The HPREG Procedure

Getting Started: HPREG Procedure

The following example is closely modeled on the example in the section "Getting Started: GLMSELECT Procedure" in the SAS/STAT User's Guide.

The Sashelp.Baseball data set contains salary and performance information for Major League Baseball players who played at least one game in both the 1986 and 1987 seasons, excluding pitchers. The salaries (Sports Illustrated, April 20, 1987) are for the 1987 season and the performance measures are from 1986 (Collier Books, The 1987 Baseball Encyclopedia Update). The following step displays in Figure 15.1 the variables in the data set:

proc contents varnum data=sashelp.baseball;
   ods select position;
run;

Figure 15.1: Sashelp.Baseball Data Set

The CONTENTS Procedure

Variables in Creation Order
#	Variable	Type	Len	Label
1	Name	Char	18	Player's Name
2	Team	Char	14	Team at the End of 1986
3	nAtBat	Num	8	Times at Bat in 1986
4	nHits	Num	8	Hits in 1986
5	nHome	Num	8	Home Runs in 1986
6	nRuns	Num	8	Runs in 1986
7	nRBI	Num	8	RBIs in 1986
8	nBB	Num	8	Walks in 1986
9	YrMajor	Num	8	Years in the Major Leagues
10	CrAtBat	Num	8	Career Times at Bat
11	CrHits	Num	8	Career Hits
12	CrHome	Num	8	Career Home Runs
13	CrRuns	Num	8	Career Runs
14	CrRbi	Num	8	Career RBIs
15	CrBB	Num	8	Career Walks
16	League	Char	8	League at the End of 1986
17	Division	Char	8	Division at the End of 1986
18	Position	Char	8	Position(s) in 1986
19	nOuts	Num	8	Put Outs in 1986
20	nAssts	Num	8	Assists in 1986
21	nError	Num	8	Errors in 1986
22	Salary	Num	8	1987 Salary in $ Thousands
23	Div	Char	16	League and Division
24	logSalary	Num	8	Log Salary

Suppose you want to investigate whether you can model the players’ salaries for the 1987 season based on performance measures for the previous season. The aim is to obtain a parsimonious model that does not overfit this particular data, making it useful for prediction. This example shows how you can use PROC HPREG as a starting point for such an analysis. Since the variation of salaries is much greater for the higher salaries, it is appropriate to apply a log transformation to the salaries before doing the model selection.

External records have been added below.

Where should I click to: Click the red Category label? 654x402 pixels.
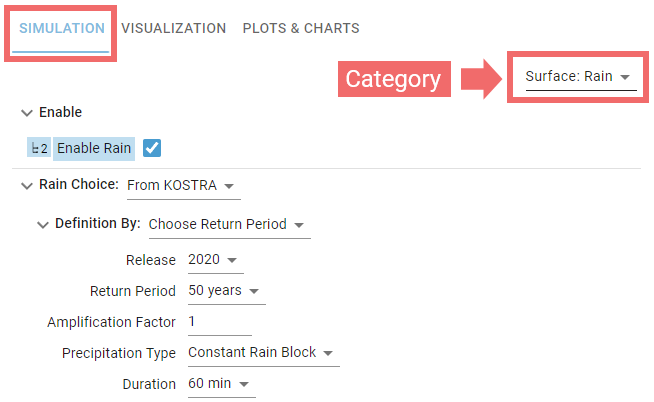393,80
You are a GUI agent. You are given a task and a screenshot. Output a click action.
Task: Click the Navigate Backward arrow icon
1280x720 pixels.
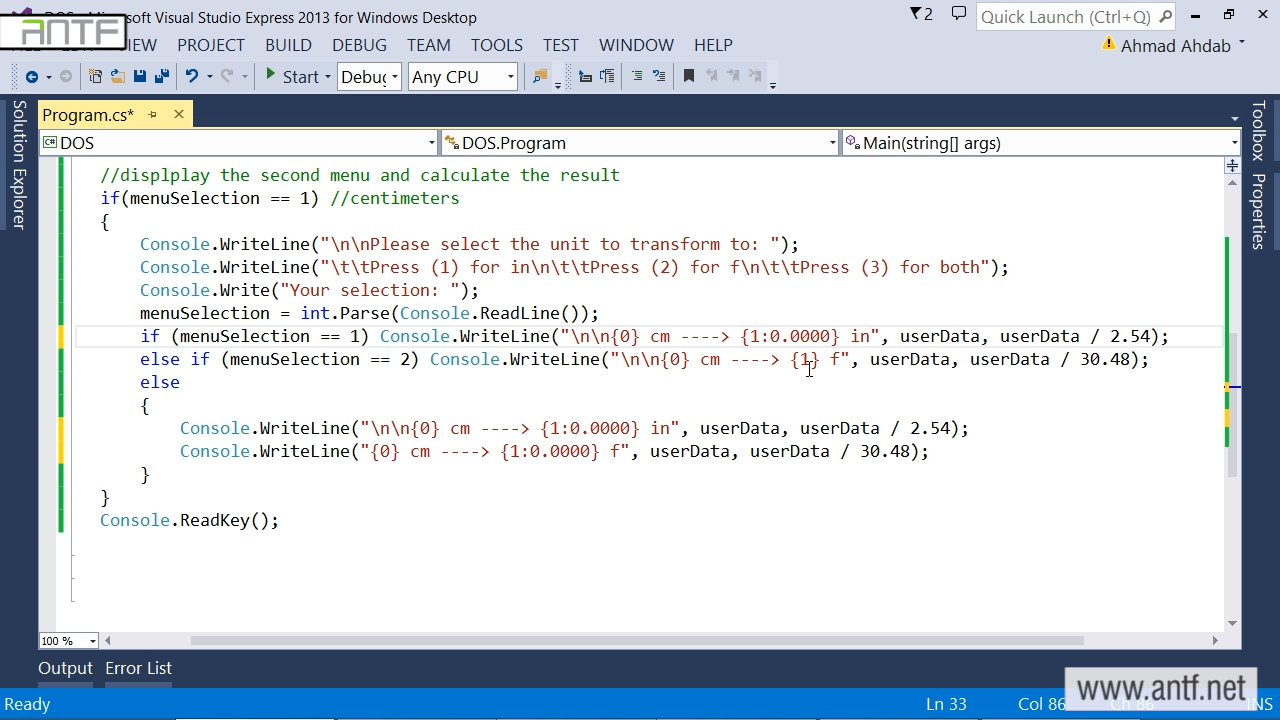pyautogui.click(x=31, y=77)
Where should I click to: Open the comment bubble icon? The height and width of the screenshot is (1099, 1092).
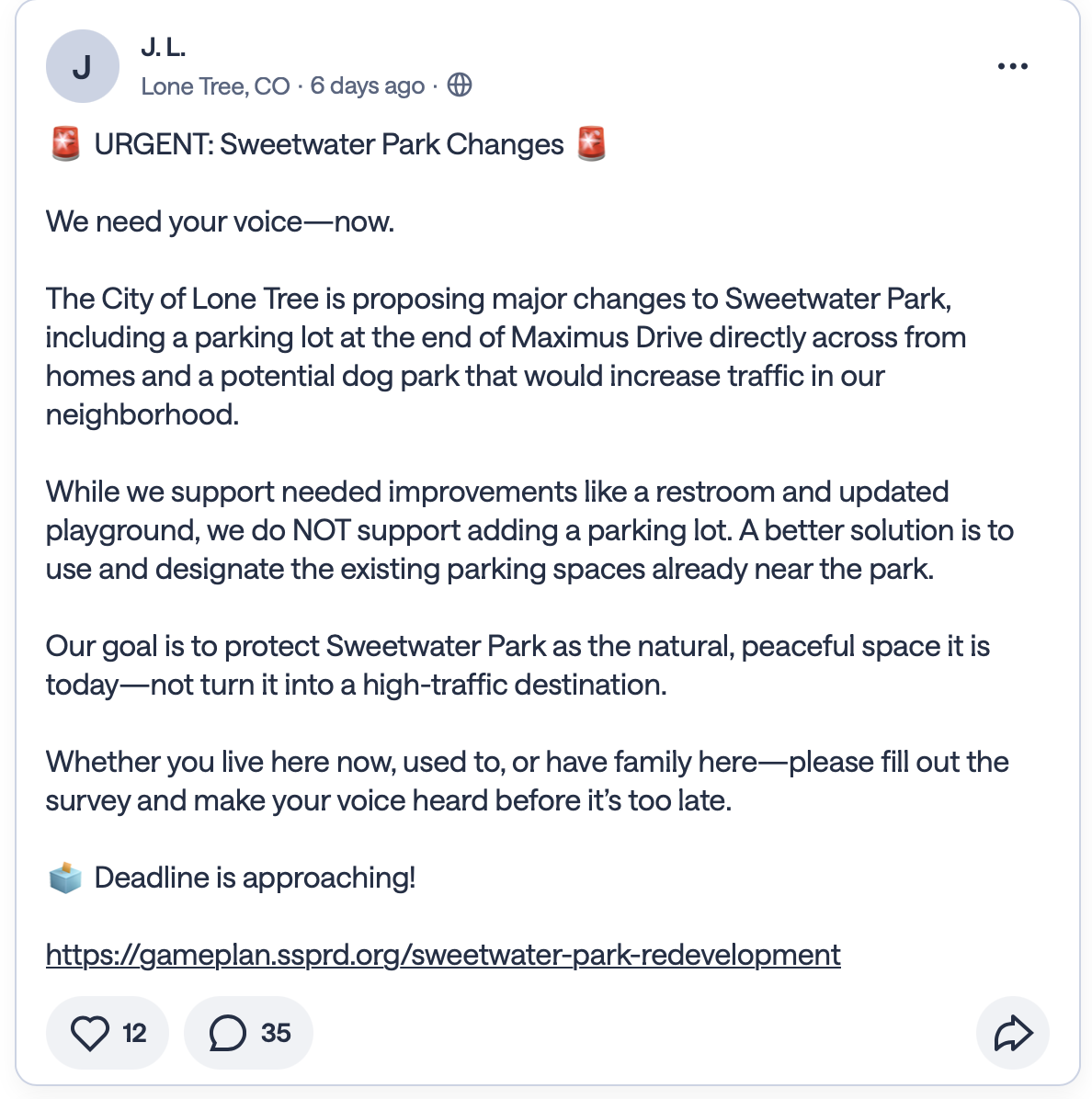(228, 1032)
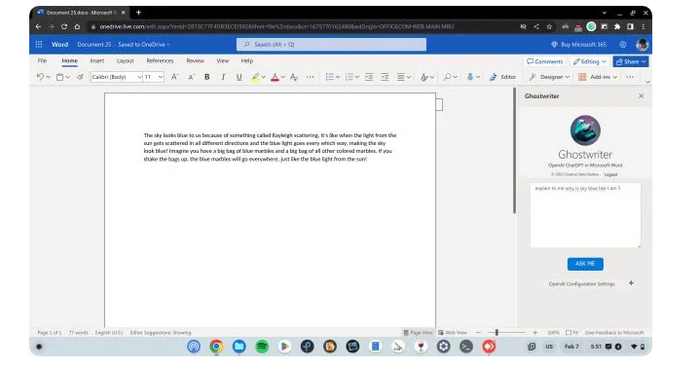700x367 pixels.
Task: Open the References ribbon tab
Action: point(160,61)
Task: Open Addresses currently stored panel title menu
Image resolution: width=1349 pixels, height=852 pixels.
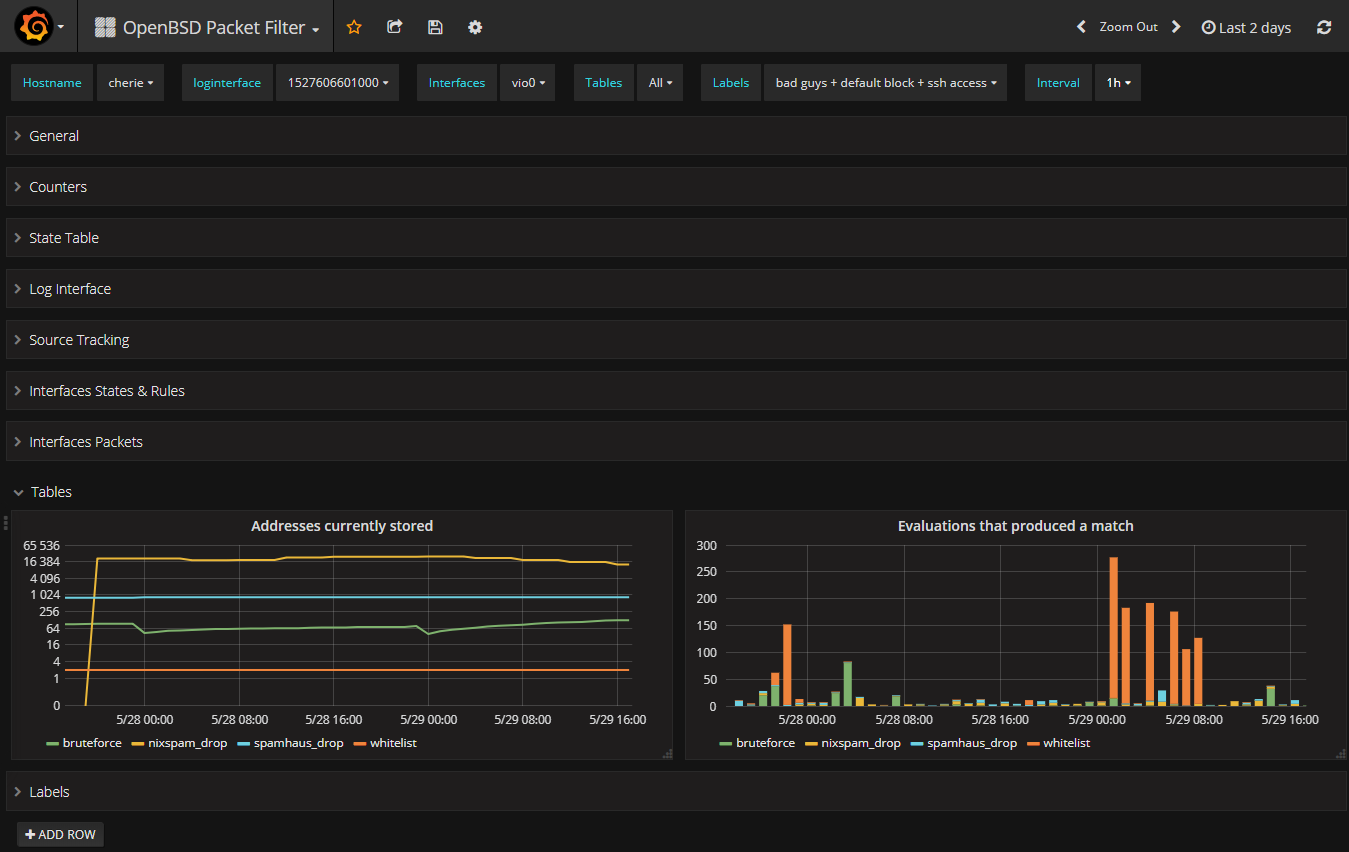Action: [x=342, y=526]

The following statements select a model with the default settings for stepwise selection:

proc hpreg data=sashelp.baseball;
  class league division;
  model logSalary = nAtBat nHits nHome nRuns nRBI nBB
                    yrMajor crAtBat crHits crHome crRuns crRbi
                    crBB league division nOuts nAssts nError;
  selection method=stepwise;
run;

The default output from this analysis is presented in Figure 15.2 through Figure 15.6.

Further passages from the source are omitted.